── Dataset content ──
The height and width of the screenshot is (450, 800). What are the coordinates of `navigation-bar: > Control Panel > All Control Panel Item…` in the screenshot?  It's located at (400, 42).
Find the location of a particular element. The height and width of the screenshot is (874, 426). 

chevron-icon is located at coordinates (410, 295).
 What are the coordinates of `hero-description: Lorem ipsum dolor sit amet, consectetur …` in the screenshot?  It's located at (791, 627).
───
── Dataset content ──
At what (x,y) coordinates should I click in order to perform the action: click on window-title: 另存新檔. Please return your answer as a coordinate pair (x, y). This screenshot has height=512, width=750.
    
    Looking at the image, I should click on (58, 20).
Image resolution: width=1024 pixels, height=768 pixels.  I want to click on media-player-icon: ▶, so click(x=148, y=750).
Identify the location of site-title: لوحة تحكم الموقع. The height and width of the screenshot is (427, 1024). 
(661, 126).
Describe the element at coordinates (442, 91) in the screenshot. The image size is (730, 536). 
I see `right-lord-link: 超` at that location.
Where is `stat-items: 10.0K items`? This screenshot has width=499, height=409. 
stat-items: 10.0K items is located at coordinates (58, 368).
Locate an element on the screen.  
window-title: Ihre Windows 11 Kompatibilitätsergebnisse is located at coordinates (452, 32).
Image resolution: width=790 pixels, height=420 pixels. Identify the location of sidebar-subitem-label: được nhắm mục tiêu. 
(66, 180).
───
── Dataset content ──
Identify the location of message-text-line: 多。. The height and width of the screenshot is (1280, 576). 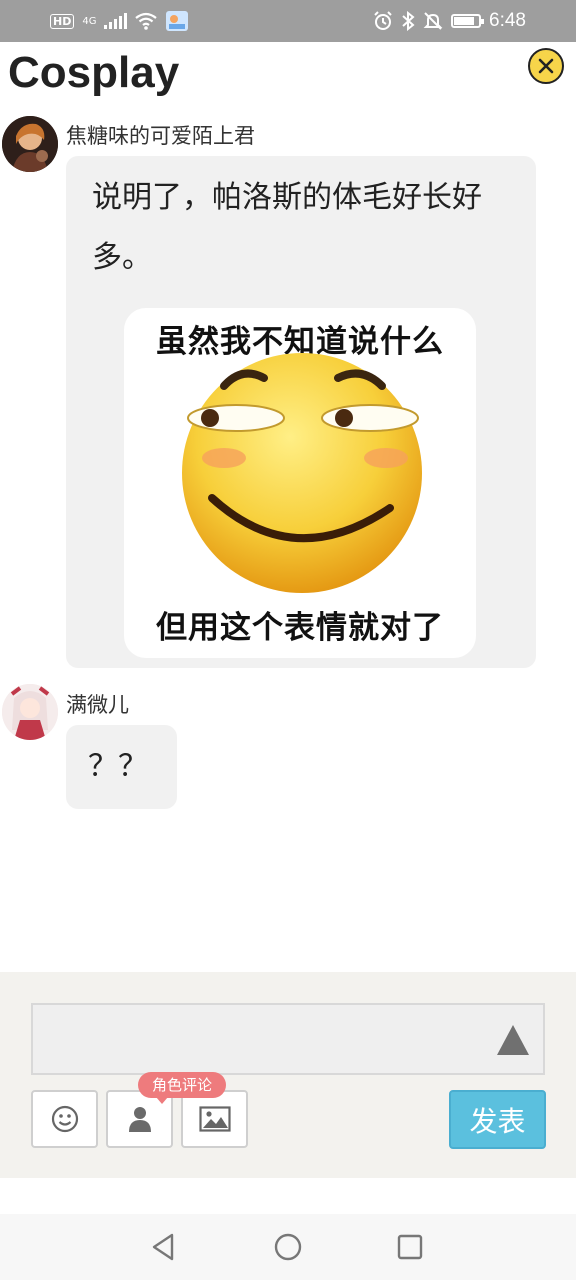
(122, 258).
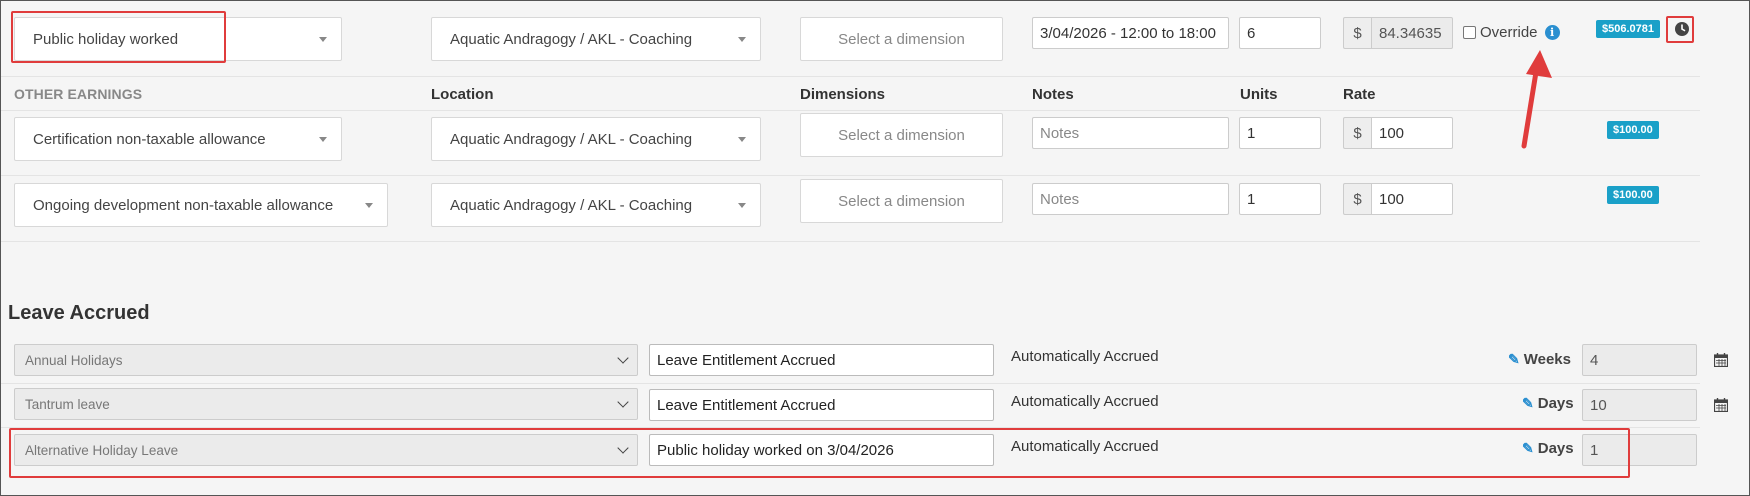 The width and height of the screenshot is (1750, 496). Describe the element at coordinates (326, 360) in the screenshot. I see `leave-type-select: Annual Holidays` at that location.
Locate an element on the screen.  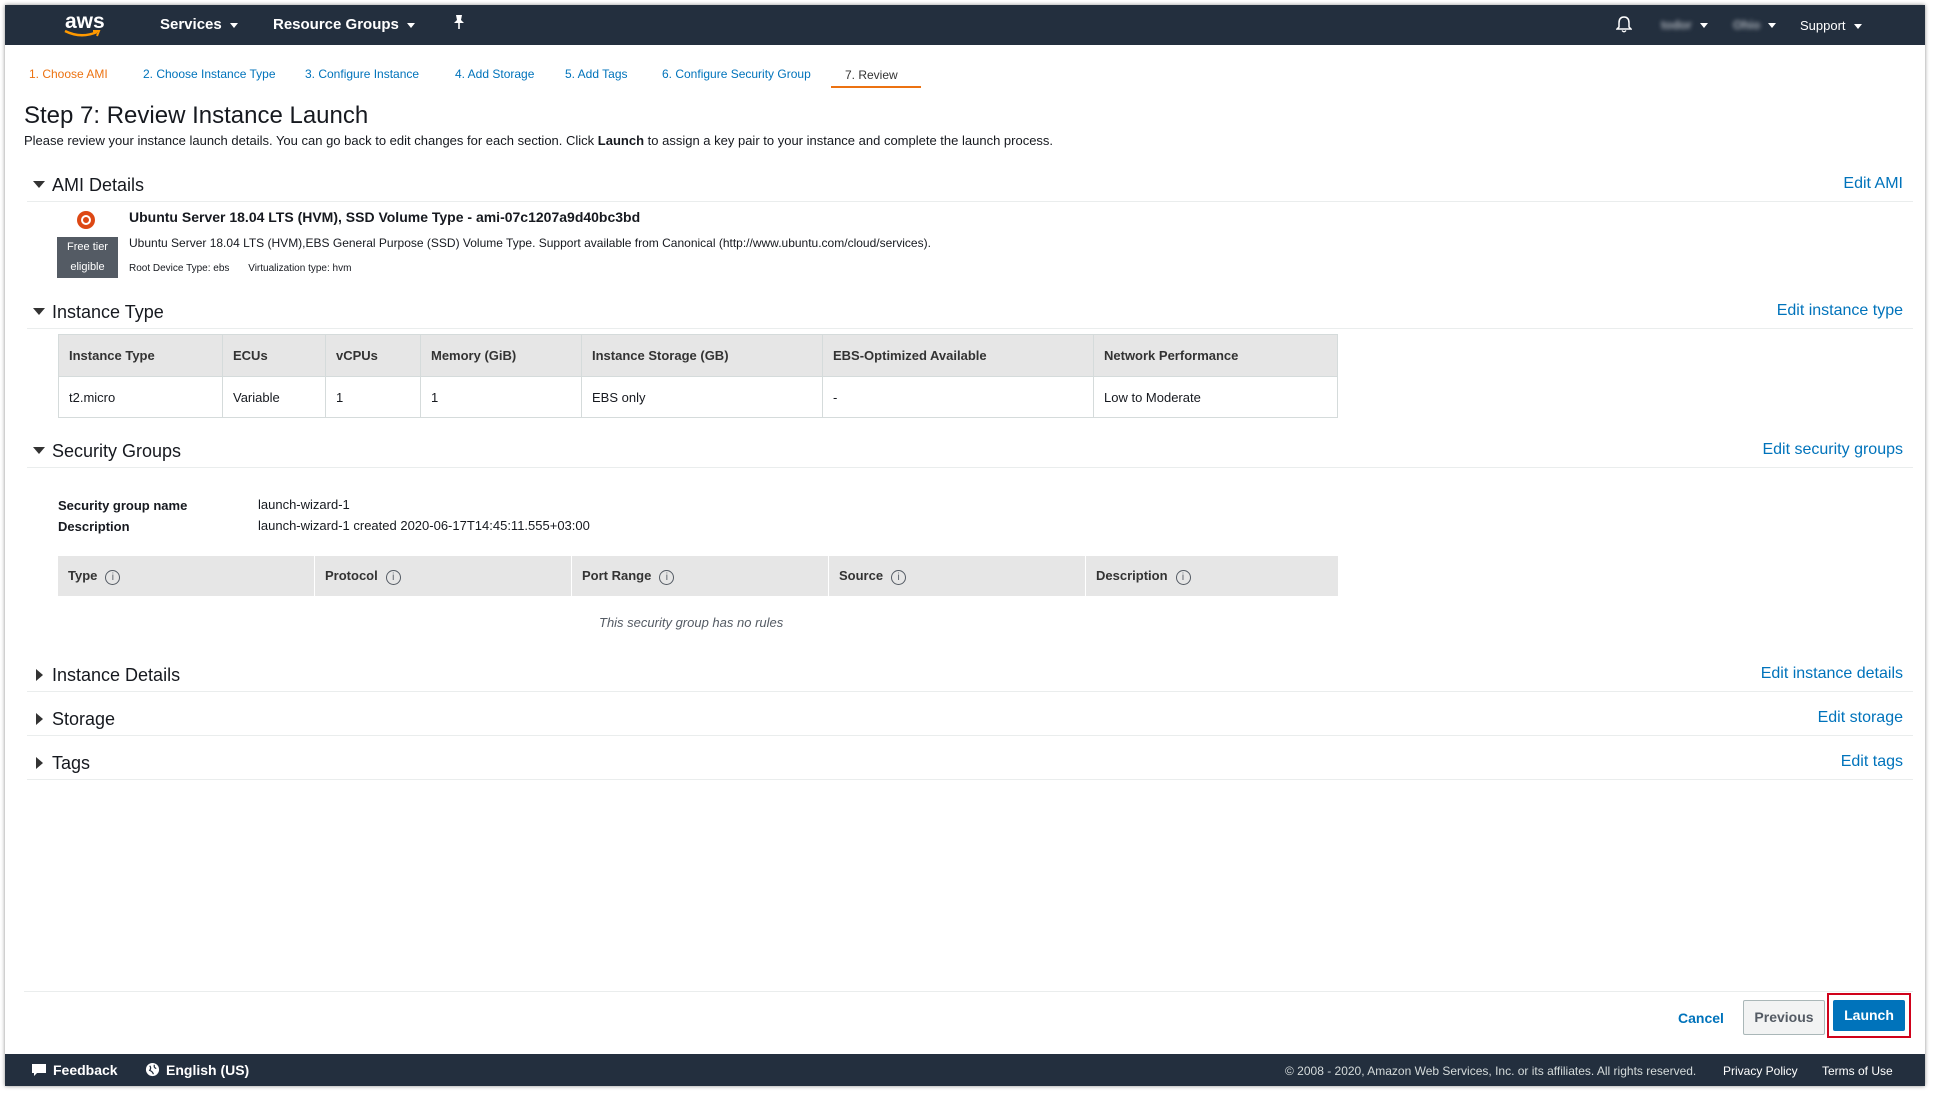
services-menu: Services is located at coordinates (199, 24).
───
--- What to work on ---
Change "screenshot" to "screen capture" in the part that opens with the line containing "At what (x,y)" and closes with the line containing "(661, 126).", leaving everything else unchanged, and give only those lines.

--- Answer box ---
At what (x,y) coordinates should I click in order to perform the action: click on window-title: 另存新檔. Please return your answer as a coordinate pair (x, y). This screen capture has height=512, width=750.
    
    Looking at the image, I should click on (58, 20).
Image resolution: width=1024 pixels, height=768 pixels.  I want to click on media-player-icon: ▶, so click(x=148, y=750).
Identify the location of site-title: لوحة تحكم الموقع. The height and width of the screen capture is (427, 1024). 
(661, 126).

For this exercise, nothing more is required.